## YOUR OBJECTIVE:
Some of the lines below need repeating. Reproduce exactly those between the lines holding "Customer Reviews (702, 2366)" and "[Nicola Finetti - Banded Cross Pleat - Cream - Back]", inclusive.

## DATA EXTRACTS:
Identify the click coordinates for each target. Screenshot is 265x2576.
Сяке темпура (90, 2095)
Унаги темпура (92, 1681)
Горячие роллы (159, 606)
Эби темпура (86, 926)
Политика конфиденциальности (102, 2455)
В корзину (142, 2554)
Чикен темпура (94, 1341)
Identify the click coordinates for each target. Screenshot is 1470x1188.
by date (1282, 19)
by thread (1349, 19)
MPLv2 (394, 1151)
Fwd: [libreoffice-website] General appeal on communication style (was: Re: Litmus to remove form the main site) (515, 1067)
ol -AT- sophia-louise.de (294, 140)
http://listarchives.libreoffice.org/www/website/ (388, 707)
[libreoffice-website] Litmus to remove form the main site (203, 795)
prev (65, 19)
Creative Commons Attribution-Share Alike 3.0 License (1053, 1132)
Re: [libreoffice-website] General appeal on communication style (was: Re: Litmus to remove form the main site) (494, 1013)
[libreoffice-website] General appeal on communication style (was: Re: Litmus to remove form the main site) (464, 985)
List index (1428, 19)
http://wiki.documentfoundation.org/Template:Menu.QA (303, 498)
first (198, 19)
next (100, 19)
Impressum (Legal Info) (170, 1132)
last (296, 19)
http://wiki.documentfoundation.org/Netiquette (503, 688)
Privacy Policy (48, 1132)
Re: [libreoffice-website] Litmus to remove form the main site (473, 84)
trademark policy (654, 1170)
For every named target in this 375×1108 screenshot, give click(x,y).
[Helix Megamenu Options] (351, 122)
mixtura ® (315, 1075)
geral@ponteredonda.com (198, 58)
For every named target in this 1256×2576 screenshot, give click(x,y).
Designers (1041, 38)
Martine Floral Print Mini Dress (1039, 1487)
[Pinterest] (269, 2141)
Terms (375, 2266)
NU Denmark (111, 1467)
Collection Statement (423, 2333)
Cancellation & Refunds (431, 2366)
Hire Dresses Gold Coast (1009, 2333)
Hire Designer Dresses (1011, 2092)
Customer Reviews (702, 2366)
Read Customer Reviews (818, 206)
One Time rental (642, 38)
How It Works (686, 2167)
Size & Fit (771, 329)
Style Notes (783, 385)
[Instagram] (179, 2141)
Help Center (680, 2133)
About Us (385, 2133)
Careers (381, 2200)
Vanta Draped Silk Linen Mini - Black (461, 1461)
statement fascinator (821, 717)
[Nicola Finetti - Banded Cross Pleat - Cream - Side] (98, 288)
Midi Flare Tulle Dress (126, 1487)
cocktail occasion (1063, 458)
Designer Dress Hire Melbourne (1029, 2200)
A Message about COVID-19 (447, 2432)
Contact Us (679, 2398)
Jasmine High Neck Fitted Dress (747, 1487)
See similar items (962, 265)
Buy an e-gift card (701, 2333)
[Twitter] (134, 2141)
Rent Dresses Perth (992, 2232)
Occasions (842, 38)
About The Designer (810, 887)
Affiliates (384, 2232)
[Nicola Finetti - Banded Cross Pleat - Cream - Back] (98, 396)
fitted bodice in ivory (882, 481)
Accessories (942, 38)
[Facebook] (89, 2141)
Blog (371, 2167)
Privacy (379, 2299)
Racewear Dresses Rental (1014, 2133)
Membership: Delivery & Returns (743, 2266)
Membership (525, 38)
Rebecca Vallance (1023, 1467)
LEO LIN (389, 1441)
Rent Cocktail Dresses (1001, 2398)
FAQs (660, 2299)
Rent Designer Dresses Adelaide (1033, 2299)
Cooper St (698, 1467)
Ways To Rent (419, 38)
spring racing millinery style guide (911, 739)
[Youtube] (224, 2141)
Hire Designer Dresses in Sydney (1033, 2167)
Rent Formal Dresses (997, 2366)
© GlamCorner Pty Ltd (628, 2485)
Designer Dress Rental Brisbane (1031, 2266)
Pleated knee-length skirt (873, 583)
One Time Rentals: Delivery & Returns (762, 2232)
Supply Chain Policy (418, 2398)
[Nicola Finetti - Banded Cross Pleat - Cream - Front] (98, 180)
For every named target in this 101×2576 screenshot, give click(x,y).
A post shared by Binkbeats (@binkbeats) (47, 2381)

## RESPONSE TO THE EXERCISE:
Customer Reviews (702, 2366)
Read Customer Reviews (818, 206)
One Time rental (642, 38)
How It Works (686, 2167)
Size & Fit (771, 329)
Style Notes (783, 385)
[Instagram] (179, 2141)
Help Center (680, 2133)
About Us (385, 2133)
Careers (381, 2200)
Vanta Draped Silk Linen Mini - Black (461, 1461)
statement fascinator (821, 717)
[Nicola Finetti - Banded Cross Pleat - Cream - Side] (98, 288)
Midi Flare Tulle Dress (126, 1487)
cocktail occasion (1063, 458)
Designer Dress Hire Melbourne (1029, 2200)
A Message about COVID-19 (447, 2432)
Contact Us (679, 2398)
Jasmine High Neck Fitted Dress (747, 1487)
See similar items (962, 265)
Buy an e-gift card (701, 2333)
[Twitter] (134, 2141)
Rent Dresses Perth (992, 2232)
Occasions (842, 38)
About The Designer (810, 887)
Affiliates (384, 2232)
[Nicola Finetti - Banded Cross Pleat - Cream - Back] (98, 396)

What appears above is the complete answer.